With one exception, it’s hardly worth mentioning the night’s other strivers. Lil Rounds and Matt Giraud seemed resigned to the chopping block; Anoop Desai, still in full “Date Me” mode, got a little too casual with his bravado while turning yet another Summer tune, “Dim All the Lights,” into a homage to Brian McKnight. Danny Gokey does deserve credit for a spirited and accurate vocal on “September,” an Earth, Wind and Fire song with a typically serpentine melody. But that hoofing! Never has the specter of Taylor Hicks loomed so large.

Ultimately, the problem wasn’t with the singers; it was a larger one, embedded in the “Idol” formula. Despite its Velveeta reputation, disco actually vastly expanded pop’s parameters, uniting funk beats and rock guitars, synthesizer swirls and gospel vocals, the sexual fantasies of libertine Italian producers and the liberating wails of black American divas. Oh, and ABBA!

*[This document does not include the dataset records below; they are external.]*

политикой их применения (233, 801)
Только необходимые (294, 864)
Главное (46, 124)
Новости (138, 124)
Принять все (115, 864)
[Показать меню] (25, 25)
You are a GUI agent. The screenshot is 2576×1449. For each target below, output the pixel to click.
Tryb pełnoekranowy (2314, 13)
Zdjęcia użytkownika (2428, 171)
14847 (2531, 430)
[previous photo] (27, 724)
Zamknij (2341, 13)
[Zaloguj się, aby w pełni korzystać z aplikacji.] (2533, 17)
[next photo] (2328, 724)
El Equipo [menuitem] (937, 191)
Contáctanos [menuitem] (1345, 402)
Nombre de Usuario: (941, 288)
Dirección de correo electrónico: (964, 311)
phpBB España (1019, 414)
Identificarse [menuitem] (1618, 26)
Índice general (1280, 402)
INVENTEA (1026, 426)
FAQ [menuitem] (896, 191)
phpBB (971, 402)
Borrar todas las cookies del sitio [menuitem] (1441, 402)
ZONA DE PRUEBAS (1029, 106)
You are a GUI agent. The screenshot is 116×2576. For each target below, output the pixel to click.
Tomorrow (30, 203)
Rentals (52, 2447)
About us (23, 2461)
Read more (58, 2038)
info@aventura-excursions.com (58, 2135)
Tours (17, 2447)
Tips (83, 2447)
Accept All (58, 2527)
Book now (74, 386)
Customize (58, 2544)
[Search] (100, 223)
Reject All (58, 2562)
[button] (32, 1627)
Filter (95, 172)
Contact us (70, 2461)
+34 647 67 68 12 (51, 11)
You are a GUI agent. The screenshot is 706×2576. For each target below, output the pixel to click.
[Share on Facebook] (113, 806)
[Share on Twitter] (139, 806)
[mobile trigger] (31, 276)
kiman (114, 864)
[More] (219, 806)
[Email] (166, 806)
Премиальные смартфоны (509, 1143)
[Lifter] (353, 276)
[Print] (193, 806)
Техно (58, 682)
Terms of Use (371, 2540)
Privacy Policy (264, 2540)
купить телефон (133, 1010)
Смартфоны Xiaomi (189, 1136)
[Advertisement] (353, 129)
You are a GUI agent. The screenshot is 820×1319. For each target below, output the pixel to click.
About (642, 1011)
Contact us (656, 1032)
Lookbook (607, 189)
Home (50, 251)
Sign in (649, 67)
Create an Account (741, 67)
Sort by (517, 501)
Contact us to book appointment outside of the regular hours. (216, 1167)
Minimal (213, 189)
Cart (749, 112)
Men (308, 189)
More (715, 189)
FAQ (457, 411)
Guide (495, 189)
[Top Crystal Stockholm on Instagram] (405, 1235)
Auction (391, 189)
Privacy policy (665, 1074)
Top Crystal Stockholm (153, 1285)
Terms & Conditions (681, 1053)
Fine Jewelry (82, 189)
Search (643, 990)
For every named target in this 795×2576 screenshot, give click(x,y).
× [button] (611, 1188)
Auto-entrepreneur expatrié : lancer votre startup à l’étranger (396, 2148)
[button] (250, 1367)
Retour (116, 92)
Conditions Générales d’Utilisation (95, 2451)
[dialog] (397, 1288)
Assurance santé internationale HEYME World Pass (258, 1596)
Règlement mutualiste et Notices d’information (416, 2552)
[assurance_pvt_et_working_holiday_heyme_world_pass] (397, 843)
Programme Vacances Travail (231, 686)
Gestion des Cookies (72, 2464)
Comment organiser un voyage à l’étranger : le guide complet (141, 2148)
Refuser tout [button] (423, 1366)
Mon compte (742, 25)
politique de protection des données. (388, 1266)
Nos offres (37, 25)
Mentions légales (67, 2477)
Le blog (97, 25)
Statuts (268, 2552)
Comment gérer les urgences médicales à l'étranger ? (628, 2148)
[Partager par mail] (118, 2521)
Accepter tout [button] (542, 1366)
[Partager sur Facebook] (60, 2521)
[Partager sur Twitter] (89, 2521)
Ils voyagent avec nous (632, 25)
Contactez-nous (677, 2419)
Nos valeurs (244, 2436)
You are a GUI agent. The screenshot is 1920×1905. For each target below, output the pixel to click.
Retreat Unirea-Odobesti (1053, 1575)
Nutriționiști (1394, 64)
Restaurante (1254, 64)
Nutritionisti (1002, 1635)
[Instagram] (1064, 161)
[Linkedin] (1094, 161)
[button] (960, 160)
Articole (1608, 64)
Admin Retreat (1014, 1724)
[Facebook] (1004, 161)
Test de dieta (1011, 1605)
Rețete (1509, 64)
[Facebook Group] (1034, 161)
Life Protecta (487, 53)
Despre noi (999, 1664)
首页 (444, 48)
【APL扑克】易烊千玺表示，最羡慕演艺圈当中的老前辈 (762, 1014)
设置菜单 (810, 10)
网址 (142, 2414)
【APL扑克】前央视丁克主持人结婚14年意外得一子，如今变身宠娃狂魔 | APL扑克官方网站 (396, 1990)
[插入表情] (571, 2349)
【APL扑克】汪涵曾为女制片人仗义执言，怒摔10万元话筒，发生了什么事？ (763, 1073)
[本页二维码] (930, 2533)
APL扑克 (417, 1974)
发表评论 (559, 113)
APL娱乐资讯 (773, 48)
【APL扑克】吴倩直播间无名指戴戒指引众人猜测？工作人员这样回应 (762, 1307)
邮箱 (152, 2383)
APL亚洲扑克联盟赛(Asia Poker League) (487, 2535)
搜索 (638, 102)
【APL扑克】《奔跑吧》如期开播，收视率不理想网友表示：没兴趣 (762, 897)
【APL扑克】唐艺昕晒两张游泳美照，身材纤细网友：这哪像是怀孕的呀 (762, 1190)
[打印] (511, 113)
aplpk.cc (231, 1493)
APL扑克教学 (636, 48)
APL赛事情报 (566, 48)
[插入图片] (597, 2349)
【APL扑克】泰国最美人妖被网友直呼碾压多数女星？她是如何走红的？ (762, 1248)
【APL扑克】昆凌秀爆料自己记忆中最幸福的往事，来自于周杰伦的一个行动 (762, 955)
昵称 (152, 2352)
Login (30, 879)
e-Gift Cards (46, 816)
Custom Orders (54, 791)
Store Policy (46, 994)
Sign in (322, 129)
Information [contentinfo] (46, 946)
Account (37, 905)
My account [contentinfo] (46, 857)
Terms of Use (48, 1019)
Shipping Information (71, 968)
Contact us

The musical range “Idol” traverses is tiny by comparison. It’s basically crossover pop played by a competent studio band steeped in the grand inflections of Celine Dion, Bryan Adams and other blockbuster stars. It’s nearly impossible for an “Idol” competitor to transcend the limits of the show’s formulas (though Lambert keeps pushing). Disco might not have seemed the likeliest arena in which these deficiencies would be exposed, but all it would take is one time-machine trip back to one of the great hedonistic dance floors of the 1970s to remind a music lover how much more expansive music seemed then. Still, the thought of Simon doing the bump? I think I’d rather suffer through Whitney week.